PROBLEM REQUIREMENTS >>
Reproduce exactly the lines from the line containing "Instruction: Click the Sync arrows icon" through the end of the records below, including both ends, and nothing else.

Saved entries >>

•••

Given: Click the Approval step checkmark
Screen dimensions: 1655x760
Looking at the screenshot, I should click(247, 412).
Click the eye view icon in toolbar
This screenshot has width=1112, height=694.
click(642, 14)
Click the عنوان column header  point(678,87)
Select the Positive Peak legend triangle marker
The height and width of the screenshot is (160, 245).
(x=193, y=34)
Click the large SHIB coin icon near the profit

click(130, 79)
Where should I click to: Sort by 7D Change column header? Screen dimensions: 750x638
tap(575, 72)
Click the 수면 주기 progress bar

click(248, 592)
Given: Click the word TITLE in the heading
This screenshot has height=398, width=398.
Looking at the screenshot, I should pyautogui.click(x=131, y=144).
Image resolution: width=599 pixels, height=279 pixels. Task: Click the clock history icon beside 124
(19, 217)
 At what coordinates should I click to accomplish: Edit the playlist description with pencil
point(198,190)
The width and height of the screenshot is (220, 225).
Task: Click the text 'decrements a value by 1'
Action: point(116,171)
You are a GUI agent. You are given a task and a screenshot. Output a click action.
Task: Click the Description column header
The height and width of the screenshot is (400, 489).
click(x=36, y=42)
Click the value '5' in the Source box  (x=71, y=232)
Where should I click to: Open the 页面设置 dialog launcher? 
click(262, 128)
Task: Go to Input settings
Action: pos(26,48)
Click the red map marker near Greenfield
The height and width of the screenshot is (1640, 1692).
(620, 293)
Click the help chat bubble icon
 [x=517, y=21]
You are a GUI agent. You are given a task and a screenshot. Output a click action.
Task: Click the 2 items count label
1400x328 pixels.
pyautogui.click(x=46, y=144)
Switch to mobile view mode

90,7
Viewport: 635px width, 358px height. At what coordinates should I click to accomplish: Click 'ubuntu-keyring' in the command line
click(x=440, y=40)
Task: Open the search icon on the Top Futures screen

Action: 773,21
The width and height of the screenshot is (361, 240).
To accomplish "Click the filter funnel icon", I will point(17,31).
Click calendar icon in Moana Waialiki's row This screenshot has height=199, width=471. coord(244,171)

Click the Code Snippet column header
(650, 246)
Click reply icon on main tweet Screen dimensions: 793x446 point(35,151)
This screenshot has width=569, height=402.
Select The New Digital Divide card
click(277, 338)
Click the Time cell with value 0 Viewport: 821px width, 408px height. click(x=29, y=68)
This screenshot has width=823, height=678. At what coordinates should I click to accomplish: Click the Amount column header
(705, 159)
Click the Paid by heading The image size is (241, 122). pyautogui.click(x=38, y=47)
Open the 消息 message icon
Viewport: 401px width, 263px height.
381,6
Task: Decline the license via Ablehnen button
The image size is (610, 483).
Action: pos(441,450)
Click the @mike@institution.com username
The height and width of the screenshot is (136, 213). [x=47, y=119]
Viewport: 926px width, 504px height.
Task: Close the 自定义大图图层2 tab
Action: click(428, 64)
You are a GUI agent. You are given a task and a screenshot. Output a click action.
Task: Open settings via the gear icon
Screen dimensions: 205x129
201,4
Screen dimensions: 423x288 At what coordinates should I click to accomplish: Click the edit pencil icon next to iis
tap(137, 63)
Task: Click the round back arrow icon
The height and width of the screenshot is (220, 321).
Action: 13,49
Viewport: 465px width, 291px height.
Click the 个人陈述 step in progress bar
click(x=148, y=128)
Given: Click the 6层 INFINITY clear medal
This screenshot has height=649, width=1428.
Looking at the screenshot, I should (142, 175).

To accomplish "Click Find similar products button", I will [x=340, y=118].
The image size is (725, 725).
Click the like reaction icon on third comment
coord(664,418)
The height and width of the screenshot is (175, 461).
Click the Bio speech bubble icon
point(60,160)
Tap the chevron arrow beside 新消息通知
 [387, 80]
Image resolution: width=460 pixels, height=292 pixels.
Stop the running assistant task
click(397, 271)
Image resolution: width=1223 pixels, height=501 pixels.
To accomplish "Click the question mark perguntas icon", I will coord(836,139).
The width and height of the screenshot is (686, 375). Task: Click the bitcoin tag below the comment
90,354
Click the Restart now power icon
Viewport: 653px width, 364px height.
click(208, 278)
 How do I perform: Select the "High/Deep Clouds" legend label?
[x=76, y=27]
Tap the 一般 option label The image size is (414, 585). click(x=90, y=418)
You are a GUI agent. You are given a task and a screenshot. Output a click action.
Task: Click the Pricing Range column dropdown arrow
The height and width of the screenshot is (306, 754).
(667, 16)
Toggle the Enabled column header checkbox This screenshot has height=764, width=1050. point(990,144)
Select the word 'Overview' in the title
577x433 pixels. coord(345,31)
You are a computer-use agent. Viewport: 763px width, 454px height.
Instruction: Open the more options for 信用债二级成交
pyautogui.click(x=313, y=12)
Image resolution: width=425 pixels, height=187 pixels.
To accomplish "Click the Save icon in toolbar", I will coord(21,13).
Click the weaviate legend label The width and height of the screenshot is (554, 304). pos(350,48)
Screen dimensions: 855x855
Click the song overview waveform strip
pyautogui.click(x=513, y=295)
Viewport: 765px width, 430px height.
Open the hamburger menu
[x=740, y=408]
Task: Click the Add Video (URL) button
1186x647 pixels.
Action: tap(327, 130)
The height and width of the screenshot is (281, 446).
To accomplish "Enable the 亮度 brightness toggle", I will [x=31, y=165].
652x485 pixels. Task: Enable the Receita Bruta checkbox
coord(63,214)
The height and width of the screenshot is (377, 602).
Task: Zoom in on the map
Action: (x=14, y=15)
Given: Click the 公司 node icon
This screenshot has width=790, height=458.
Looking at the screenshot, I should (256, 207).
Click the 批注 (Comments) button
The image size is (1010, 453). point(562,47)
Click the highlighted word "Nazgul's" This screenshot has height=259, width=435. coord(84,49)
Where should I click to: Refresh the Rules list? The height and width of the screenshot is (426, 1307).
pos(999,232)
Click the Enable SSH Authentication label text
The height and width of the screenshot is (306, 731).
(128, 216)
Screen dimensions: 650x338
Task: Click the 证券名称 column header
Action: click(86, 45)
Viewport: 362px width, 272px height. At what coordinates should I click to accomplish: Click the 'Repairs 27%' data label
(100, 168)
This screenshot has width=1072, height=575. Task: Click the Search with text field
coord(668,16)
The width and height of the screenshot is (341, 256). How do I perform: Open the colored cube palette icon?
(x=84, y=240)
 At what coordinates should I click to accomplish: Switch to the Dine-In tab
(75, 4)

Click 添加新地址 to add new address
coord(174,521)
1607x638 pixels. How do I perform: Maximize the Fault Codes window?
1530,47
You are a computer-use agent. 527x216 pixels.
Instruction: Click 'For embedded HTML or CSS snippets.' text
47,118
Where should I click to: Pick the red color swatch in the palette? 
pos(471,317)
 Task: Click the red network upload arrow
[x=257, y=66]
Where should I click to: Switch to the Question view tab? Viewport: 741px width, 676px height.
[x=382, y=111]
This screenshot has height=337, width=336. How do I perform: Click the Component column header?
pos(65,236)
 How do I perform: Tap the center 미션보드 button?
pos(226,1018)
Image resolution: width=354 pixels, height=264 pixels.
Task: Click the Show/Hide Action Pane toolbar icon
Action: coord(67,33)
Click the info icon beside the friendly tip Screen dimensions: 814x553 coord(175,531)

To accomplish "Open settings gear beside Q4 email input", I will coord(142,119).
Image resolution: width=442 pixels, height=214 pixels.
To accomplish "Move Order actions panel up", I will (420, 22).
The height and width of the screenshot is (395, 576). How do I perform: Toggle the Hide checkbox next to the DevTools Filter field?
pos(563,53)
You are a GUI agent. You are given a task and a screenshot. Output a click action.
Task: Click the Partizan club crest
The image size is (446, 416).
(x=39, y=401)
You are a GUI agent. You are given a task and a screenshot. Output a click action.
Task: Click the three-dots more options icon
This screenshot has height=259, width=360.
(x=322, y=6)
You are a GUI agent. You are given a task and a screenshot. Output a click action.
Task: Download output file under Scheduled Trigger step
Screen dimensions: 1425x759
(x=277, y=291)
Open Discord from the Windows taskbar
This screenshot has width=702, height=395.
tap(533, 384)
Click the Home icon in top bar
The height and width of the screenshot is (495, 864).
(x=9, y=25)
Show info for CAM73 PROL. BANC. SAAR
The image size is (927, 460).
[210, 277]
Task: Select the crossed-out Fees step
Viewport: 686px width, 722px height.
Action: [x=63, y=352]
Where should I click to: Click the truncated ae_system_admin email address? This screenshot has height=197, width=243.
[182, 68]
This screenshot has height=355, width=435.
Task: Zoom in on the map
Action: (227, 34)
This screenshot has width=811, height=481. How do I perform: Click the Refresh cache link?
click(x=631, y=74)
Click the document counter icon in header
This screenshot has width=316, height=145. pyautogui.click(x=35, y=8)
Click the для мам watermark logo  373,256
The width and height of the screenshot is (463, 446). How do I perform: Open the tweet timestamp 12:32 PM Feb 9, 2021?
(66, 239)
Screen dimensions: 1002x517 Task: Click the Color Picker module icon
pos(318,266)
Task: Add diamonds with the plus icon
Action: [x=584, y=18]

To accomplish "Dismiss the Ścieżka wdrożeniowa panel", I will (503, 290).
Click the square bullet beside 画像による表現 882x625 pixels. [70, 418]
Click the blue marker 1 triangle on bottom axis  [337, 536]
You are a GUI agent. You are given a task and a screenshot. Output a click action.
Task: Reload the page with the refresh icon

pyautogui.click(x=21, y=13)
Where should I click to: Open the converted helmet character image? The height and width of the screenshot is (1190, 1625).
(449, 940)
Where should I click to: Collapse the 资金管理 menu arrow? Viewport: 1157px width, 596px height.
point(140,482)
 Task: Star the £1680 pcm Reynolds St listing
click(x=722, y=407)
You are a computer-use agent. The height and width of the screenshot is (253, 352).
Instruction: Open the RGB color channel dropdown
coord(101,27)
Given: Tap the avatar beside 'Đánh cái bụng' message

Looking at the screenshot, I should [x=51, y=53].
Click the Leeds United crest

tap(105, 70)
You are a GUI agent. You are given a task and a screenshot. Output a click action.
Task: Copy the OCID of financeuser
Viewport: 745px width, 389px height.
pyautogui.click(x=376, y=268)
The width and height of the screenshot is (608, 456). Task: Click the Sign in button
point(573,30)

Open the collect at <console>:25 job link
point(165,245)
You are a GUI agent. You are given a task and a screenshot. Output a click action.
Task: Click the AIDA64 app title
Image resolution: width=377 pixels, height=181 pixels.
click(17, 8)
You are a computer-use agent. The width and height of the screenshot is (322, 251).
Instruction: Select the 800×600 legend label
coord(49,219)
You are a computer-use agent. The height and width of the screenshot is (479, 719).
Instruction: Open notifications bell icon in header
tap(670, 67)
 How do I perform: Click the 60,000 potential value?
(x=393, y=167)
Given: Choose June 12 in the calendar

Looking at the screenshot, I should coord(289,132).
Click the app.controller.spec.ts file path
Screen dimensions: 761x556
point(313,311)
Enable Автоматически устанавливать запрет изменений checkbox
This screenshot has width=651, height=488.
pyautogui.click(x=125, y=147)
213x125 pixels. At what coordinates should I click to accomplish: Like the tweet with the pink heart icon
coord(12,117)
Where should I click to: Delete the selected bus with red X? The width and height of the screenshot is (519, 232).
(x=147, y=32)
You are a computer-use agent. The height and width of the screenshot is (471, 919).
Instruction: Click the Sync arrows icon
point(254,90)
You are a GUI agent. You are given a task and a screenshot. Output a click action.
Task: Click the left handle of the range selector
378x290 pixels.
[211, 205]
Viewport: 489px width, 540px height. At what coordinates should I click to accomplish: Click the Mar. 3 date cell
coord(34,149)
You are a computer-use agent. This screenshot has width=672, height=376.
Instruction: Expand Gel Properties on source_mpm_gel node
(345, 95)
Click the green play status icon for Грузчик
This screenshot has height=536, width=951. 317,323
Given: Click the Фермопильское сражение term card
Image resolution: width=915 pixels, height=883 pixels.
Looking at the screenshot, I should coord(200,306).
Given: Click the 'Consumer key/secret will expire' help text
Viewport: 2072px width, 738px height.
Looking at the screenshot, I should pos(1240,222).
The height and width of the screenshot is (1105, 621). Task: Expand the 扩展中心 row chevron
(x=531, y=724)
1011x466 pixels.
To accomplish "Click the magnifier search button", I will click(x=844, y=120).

•••

RESPONSE AREA >>
Instruction: Click the Sync arrows icon
point(254,90)
You are a GUI agent. You are given a task and a screenshot. Output a click action.
Task: Click the left handle of the range selector
378x290 pixels.
[211, 205]
Viewport: 489px width, 540px height. At what coordinates should I click to accomplish: Click the Mar. 3 date cell
coord(34,149)
You are a computer-use agent. This screenshot has width=672, height=376.
Instruction: Expand Gel Properties on source_mpm_gel node
(345, 95)
Click the green play status icon for Грузчик
This screenshot has height=536, width=951. 317,323
Given: Click the Фермопильское сражение term card
Image resolution: width=915 pixels, height=883 pixels.
Looking at the screenshot, I should coord(200,306).
Given: Click the 'Consumer key/secret will expire' help text
Viewport: 2072px width, 738px height.
Looking at the screenshot, I should pos(1240,222).
The height and width of the screenshot is (1105, 621). Task: Expand the 扩展中心 row chevron
(x=531, y=724)
1011x466 pixels.
To accomplish "Click the magnifier search button", I will click(x=844, y=120).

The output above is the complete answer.